The relationship between sex work, narcotics, organized crime, drugs, and misogynistic horrors is plain for all to see in Crime Scene: The Times Square Killer. Author Melinda Chateauvert discusses moving away from “shameful” terms like “prostitute,” and blames offenses against sex workers on the profession’s illegality. Berlinger’s docuseries, however, suggests that these various elements are all inevitable bedfellows, and that Cottingham’s killing spree went on for so long less because of pervasive negative attitudes toward sex workers—from police or the public at large—than because of more basic systemic issues: a lack of interstate communication between police, rudimentary criminal databases, and an absence of DNA technology. To be sure, Cottingham deliberately terrorized and killed prostitutes because they were marginalized targets who wouldn’t be missed by most. Yet the underlying key to his success at evading capture was an antiquated investigative machine ill-equipped to nab such a madman.

“Yet the underlying key to his success at evading capture was an antiquated investigative machine ill-equipped to nab such a madman.”

A break in the case came from an unlikely source: Bergen County, New Jersey, where one murdered woman was found at the Quality Inn Motel, and another was discovered at a nearby apartment complex. When an additional would-be victim escaped the clutches of an assailant at the Quality Inn, police finally had their man: Cottingham, a Lodi, New Jersey, resident who worked as a computer operator at Blue Cross Blue Shield right near Times Square. Though he proclaimed his innocence, the evidence found in his home’s “trophy room” dispelled any doubts about his guilt.

In Crime Scene: The Times Square Killer, Cottingham’s coworker Dominick Volpe provides numerous anecdotes about Cottingham voicing his perverse tastes to anyone who would listen. In the process, he provides a window into the cold, sociopathic arrogance and entitlement that drove Cottingham to commit his atrocities, which also included numerous rapes and—according to Cottingham himself—as many as 105 total slayings over the course of his homicidal career.

Netflix

In a recent video interview with journalist Nadia Fezzani, the 75-year-old Cottingham (looking like the most evil Santa Claus ever) explains, “It was a game to me. It was mainly psychological. I was able to get almost any woman to do whatever I wanted them to do, psychologically. Or through the threat, or the implied threat, of being hurt, of being hurt sometimes. It’s God-like, almost. You’re in complete control of somebody’s destiny.”

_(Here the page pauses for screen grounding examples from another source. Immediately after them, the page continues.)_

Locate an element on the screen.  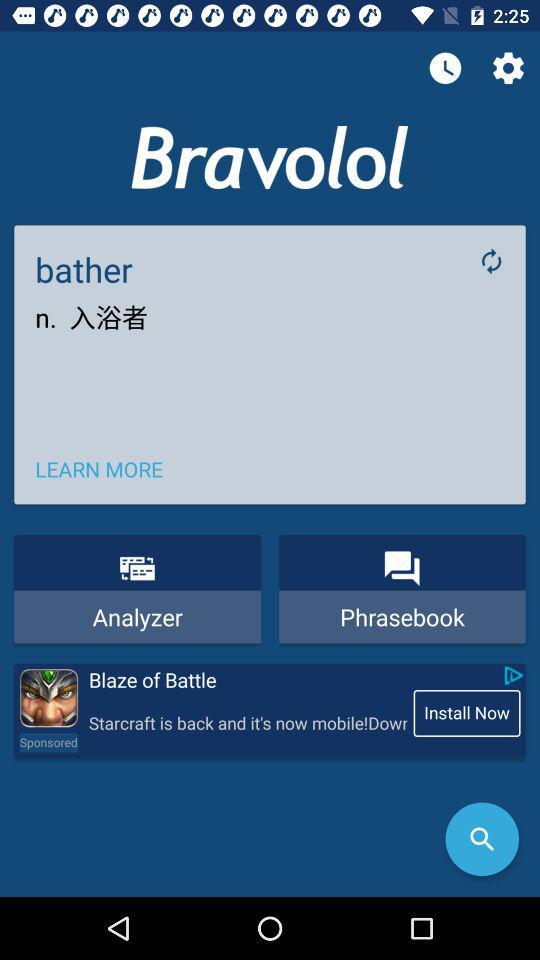
the icon to the left of the starcraft is back is located at coordinates (48, 741).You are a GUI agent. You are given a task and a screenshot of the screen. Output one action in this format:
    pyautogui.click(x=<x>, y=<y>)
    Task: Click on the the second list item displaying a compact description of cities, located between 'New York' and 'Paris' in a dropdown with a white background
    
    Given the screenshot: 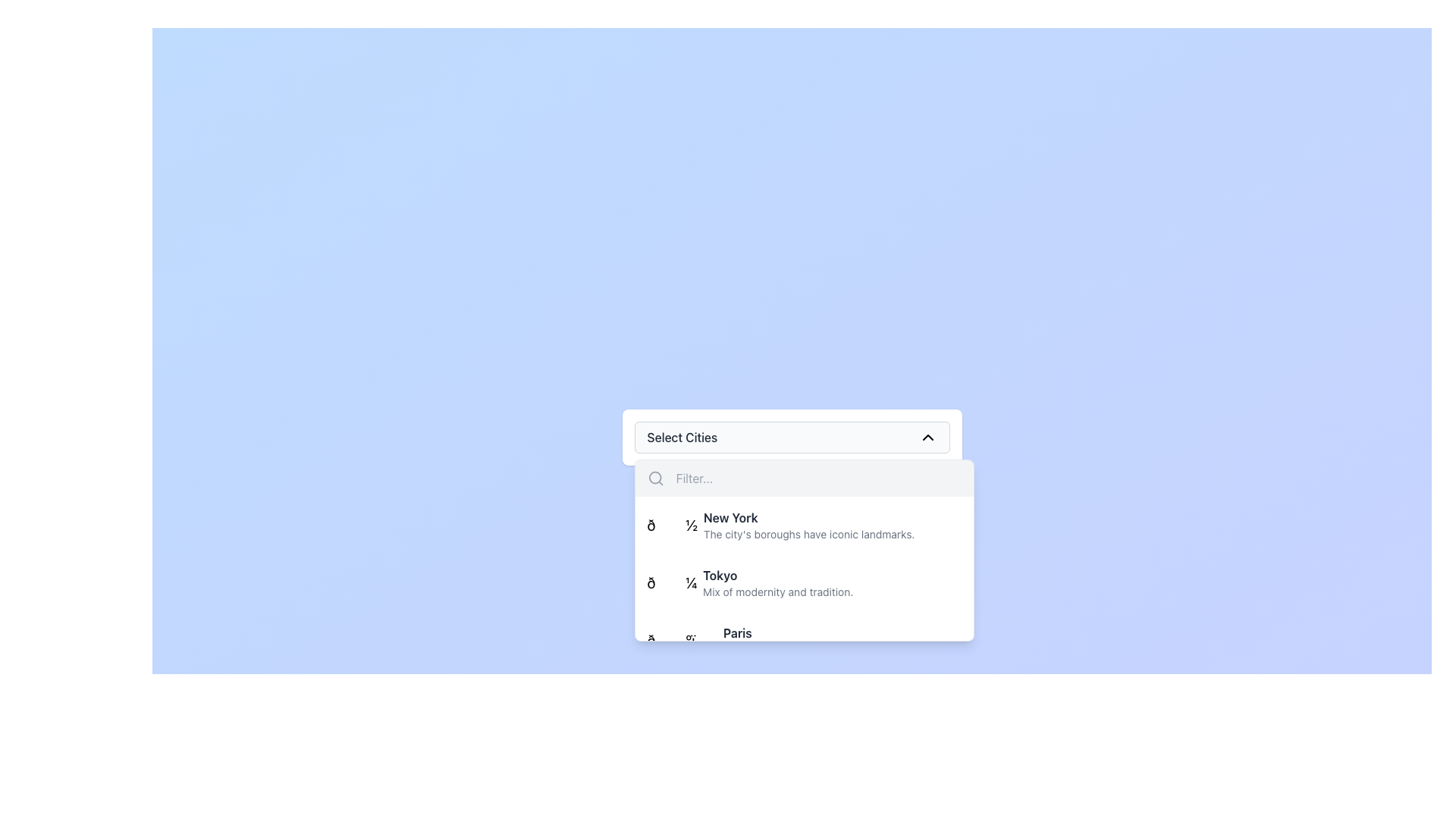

Whether he was as prolific as he claims, Cottingham was a monster who took advantage of Times Square’s anything-goes atmosphere to hunt, maul and desecrate to his heart’s content, and he rightfully earned every one of the 200-plus years he received behind bars (via multiple trials). Crime Scene: The Times Square Killer occasionally pads its runtime with sociological detours that, however relevant, could have been handled in swifter fashion; as with many other likeminded endeavors, the series comes across as an episode too long. Nonetheless, with engrossing precision, it casts Cottingham’s tale as a case study in both sociopathic cruelty, and the ways in which a misogynistic culture allowed it to flourish.